● Activity
Quote the whole listing word for word, please.
START Data for review
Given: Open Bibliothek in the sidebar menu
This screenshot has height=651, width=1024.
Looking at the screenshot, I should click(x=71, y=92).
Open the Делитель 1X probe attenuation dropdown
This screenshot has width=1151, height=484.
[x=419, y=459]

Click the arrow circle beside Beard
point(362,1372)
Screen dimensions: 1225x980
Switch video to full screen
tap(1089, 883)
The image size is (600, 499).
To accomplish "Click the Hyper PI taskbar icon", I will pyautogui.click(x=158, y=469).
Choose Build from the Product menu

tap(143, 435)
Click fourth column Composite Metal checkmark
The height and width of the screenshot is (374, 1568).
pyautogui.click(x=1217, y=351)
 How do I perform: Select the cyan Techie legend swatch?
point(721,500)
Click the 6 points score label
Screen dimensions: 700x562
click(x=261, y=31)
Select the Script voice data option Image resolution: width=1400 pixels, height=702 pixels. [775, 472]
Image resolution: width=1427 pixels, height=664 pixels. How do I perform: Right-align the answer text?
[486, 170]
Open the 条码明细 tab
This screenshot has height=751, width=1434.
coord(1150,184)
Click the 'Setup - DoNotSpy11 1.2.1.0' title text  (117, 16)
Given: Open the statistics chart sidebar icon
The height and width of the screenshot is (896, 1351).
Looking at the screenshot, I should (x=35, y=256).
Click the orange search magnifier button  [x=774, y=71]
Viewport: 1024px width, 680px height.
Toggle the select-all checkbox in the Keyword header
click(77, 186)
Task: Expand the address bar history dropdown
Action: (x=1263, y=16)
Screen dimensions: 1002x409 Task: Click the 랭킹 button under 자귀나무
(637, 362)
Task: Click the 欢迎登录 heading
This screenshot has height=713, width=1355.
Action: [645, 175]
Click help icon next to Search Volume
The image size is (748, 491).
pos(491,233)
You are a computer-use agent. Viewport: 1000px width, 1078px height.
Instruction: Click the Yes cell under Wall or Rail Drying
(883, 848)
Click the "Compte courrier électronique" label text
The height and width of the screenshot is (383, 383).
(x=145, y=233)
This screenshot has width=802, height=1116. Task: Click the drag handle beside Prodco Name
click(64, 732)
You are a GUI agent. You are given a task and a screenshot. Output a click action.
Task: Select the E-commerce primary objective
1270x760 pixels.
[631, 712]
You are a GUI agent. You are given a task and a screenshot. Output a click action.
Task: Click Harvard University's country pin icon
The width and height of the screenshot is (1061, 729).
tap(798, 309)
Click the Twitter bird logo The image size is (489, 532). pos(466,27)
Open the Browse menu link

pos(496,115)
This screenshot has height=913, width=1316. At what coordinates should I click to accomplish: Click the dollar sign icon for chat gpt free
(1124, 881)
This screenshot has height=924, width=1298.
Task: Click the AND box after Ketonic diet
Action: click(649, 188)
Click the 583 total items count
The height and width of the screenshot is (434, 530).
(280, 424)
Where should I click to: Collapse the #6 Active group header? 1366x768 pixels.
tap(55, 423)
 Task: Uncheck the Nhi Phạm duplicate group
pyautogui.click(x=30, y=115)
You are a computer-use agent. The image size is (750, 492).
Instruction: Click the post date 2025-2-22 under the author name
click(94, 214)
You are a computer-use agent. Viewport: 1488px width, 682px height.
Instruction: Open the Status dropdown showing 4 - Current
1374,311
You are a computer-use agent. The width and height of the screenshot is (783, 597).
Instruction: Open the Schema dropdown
END Data for review
● Finished exercise
Given: Open Bibliothek in the sidebar menu
This screenshot has height=651, width=1024.
Looking at the screenshot, I should click(x=71, y=92).
Open the Делитель 1X probe attenuation dropdown
This screenshot has width=1151, height=484.
[x=419, y=459]

Click the arrow circle beside Beard
point(362,1372)
Screen dimensions: 1225x980
Switch video to full screen
tap(1089, 883)
The image size is (600, 499).
To accomplish "Click the Hyper PI taskbar icon", I will pyautogui.click(x=158, y=469).
Choose Build from the Product menu

tap(143, 435)
Click fourth column Composite Metal checkmark
The height and width of the screenshot is (374, 1568).
pyautogui.click(x=1217, y=351)
 How do I perform: Select the cyan Techie legend swatch?
point(721,500)
Click the 6 points score label
Screen dimensions: 700x562
click(x=261, y=31)
Select the Script voice data option Image resolution: width=1400 pixels, height=702 pixels. [775, 472]
Image resolution: width=1427 pixels, height=664 pixels. How do I perform: Right-align the answer text?
[486, 170]
Open the 条码明细 tab
This screenshot has height=751, width=1434.
coord(1150,184)
Click the 'Setup - DoNotSpy11 1.2.1.0' title text  (117, 16)
Given: Open the statistics chart sidebar icon
The height and width of the screenshot is (896, 1351).
Looking at the screenshot, I should (x=35, y=256).
Click the orange search magnifier button  [x=774, y=71]
Viewport: 1024px width, 680px height.
Toggle the select-all checkbox in the Keyword header
click(77, 186)
Task: Expand the address bar history dropdown
Action: (x=1263, y=16)
Screen dimensions: 1002x409 Task: Click the 랭킹 button under 자귀나무
(637, 362)
Task: Click the 欢迎登录 heading
This screenshot has height=713, width=1355.
Action: [645, 175]
Click help icon next to Search Volume
The image size is (748, 491).
pos(491,233)
You are a computer-use agent. Viewport: 1000px width, 1078px height.
Instruction: Click the Yes cell under Wall or Rail Drying
(883, 848)
Click the "Compte courrier électronique" label text
The height and width of the screenshot is (383, 383).
(x=145, y=233)
This screenshot has width=802, height=1116. Task: Click the drag handle beside Prodco Name
click(64, 732)
You are a GUI agent. You are given a task and a screenshot. Output a click action.
Task: Select the E-commerce primary objective
1270x760 pixels.
[631, 712]
You are a GUI agent. You are given a task and a screenshot. Output a click action.
Task: Click Harvard University's country pin icon
The width and height of the screenshot is (1061, 729).
tap(798, 309)
Click the Twitter bird logo The image size is (489, 532). pos(466,27)
Open the Browse menu link

pos(496,115)
This screenshot has height=913, width=1316. At what coordinates should I click to accomplish: Click the dollar sign icon for chat gpt free
(1124, 881)
This screenshot has height=924, width=1298.
Task: Click the AND box after Ketonic diet
Action: click(649, 188)
Click the 583 total items count
The height and width of the screenshot is (434, 530).
(280, 424)
Where should I click to: Collapse the #6 Active group header? 1366x768 pixels.
tap(55, 423)
 Task: Uncheck the Nhi Phạm duplicate group
pyautogui.click(x=30, y=115)
You are a computer-use agent. The image size is (750, 492).
Instruction: Click the post date 2025-2-22 under the author name
click(94, 214)
You are a computer-use agent. Viewport: 1488px width, 682px height.
Instruction: Open the Status dropdown showing 4 - Current
1374,311
You are a computer-use agent. The width and height of the screenshot is (783, 597).
Instruction: Open the Schema dropdown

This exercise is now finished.